Брусенков внимательно следил за Мещеряковым, будто заметил в нем что-то, чего никто, кроме него, заметить не мог. Теперь он догадывался — что это такое?
— Товарищ главнокомандующий! — сказал Брусенков. — Подсудимый присужден всеобщим голосованием по закону военного времени. Решения суда никем не отменяются.
Мещеряков прищурился, на площадь глазом покосил: глядите сюда, тут интересное будет.
— А когда так, — ответил он, — по этому закону приказы главнокомандующего обсуждению не подлежат, подлежат одному только выполнению. Первый эскадрон!
С левой стороны площади, вдоль бывшего кузодеевского магазина, шевельнулись конники, подтянули поводья. Командир эскадрона сию же секунду подал голос:
— Слушаю, товарищ Мещеряков!
— Первый эскадрон, зачислить подсудимого старика в свой личный состав! Взять под свое усмотрение!

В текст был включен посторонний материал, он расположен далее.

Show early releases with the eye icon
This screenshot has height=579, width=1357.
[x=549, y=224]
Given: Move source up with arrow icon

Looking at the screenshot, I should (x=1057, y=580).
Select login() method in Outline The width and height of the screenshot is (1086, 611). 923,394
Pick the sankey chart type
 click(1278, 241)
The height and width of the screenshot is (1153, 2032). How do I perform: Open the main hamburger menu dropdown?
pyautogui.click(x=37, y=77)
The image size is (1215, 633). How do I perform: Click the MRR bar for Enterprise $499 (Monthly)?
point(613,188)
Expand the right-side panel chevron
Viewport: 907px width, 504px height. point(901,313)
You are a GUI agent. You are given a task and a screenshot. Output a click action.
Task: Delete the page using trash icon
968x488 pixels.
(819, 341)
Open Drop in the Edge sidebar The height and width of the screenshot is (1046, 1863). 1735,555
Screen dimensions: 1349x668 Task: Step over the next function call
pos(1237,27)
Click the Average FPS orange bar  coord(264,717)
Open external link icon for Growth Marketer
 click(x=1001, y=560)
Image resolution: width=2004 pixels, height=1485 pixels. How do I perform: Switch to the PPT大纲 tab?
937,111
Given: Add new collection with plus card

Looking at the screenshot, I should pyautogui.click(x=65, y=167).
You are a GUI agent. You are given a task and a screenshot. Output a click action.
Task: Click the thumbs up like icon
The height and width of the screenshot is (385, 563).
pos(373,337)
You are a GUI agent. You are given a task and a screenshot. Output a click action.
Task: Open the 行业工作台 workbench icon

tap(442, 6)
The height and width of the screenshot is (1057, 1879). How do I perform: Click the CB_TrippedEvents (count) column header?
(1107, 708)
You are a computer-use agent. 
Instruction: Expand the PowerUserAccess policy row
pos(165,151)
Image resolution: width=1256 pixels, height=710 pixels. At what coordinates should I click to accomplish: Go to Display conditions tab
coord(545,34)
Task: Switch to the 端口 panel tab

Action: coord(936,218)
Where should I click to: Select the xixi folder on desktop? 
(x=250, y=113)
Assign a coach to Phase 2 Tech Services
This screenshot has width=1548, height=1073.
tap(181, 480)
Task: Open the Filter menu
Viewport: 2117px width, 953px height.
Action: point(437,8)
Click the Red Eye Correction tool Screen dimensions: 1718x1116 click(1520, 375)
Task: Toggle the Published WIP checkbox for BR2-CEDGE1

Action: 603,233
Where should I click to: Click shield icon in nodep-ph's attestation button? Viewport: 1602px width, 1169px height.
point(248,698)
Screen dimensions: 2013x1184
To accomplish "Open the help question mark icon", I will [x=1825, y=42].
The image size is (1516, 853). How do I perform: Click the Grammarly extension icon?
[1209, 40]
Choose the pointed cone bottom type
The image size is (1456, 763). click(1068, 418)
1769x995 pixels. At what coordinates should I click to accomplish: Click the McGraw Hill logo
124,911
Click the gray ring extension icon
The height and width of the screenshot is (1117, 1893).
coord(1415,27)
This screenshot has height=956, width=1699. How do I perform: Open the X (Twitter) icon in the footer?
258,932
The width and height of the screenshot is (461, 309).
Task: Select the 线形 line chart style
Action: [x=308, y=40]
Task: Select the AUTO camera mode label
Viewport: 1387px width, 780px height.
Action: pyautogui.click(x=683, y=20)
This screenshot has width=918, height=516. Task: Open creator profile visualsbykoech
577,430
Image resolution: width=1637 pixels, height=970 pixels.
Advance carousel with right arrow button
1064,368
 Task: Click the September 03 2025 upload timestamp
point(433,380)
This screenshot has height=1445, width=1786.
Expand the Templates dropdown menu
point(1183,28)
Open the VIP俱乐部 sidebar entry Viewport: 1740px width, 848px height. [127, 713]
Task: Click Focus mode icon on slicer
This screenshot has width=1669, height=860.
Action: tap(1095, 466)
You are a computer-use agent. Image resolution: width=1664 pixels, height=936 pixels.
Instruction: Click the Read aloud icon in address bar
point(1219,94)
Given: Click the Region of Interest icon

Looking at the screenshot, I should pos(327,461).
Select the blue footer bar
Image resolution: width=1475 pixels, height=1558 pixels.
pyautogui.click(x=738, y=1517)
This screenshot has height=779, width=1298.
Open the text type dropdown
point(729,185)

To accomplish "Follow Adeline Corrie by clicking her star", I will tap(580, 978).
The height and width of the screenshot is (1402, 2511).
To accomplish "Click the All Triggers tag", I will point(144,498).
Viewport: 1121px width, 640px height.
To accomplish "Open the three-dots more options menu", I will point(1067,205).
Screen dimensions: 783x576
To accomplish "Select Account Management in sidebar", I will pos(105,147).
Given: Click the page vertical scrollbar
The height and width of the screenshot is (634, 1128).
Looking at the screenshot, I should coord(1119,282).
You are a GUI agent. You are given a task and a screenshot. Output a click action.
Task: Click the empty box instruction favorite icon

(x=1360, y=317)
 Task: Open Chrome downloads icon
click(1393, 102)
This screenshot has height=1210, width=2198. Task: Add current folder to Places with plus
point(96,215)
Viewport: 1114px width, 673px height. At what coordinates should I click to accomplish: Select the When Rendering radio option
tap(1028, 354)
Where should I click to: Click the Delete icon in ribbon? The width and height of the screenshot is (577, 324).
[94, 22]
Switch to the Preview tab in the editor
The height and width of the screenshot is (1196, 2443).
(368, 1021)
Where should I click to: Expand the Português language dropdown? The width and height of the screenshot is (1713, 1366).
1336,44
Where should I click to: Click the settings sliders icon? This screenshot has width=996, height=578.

— Слушаюсь, товарищ Мещеряков!
— Все! — сказал Ефрем. — Теперь старик уже не подсудный — добровольно вступивший в ряды народной армии — вот он кто! Тебе же, товарищ начальник главного революционного штаба, предлагаю: обеспечить мои эскадроны — двести тридцать три конных — квартирами, пропитанием и фуражом. — И еще прошелся Мещеряков по крыльцу, легко так, весело. Приподнял на голове папаху. — А встретимся, товарищи, с вами в бою против нашего ненавистного тирана. Встретимся для совершения нашей общей и непременной победы!
Сено было недавно в стог сметано — трава в нем еще зеленая, еще дышала влагой. Живая была трава.
И стог, как живой, покряхтывал, кособочился на одну сторону, собирался, никак не мог собраться с места тронуться.
В глубине этого стога, во тьме, и хоронилась Дора с ребятишками. Тяжко было там, в тумане.
Настоен был крепко туман этот на множестве разных трав… То колючий, жесткий жабрей першил в горле; то церковный запах вовсе маленькой богородской травки появлялся — ладан и ладан поповский; то лекарствами тянуло отовсюду; то бабьей ворожбой… Бабы в травку эту до отчаянности верят, секретно кладут ее под самую большую подушку и после думают: мужик уже до самой смерти приворожен. Мужик уйдет с дальним обозом или служит военную службу и гуляет там с другой, и гуляет, а баба верит ему и верит.
Сколько запахов этих, сколько с ними вместе солнца, неба, земли вошло в пищу человеческую и в питьевую прохладную воду, в избы, в семьи, в любовь и в разлуку, в материнство и в отцовство, в трезвые и в хмельные песни, во всю человеческую жизнь, но тут слишком уж много было всего этого, душила чрезмерная сила, в испарину бросала, давила сердце.
Казалось, еще чуть — и ты вовсе растаешь в дурмане, кто-то другой, бог знает кто, придет сюда, но тебя уже не увидит, не услышит, не узнает, только вдохнет тебя, и вот так же закружится у него голова, будто с хмельного. Замутится сознание, и потянет его к забывчивому сну… И он скажет робко и негромко, успокоенный навеки: «Чую прах чей-то… и жизнь чью-то…» После уснет.
Вот как ей чудилось в полдень, в жару, Доре Мещеряковой, когда все травинки в глубине стога потными становились, когда она глядела на ребятишек, лежавших с нею рядом.
Она на них глядела, боялась, как бы в головенки ихние, детские, неокрепшие, от этого жара, от духоты и запахов мысли не запали страшные. Они будто уже ни ее, ни друг друга не узнавали, Наташка с Петрунькой.
Но самое тяжкое было ей с грудным младенцем.
Ниночке как раз исполнилось два месяца, а жизнь с нею рядом и ради нее прожита будто длинная-длинная, а до нее — совсем будто бы короткая. До нее вдруг казалось — не было ничего. Ни ее самой, ни Ефрема. Ни того, от чего дети рождаются. Ничего! Рождалась Ниночка легко — куда легче, чем старшие двое… Родилась и будто удивилась сама, что и в войну люди тоже родятся, а потом все дремала, не то чтобы улыбаясь, а губки складывала во сне беззаботным цветочком. Пососет грудь и в один миг отпадает прочь, ручонки мечет в стороны и объясняет матери что-то о себе.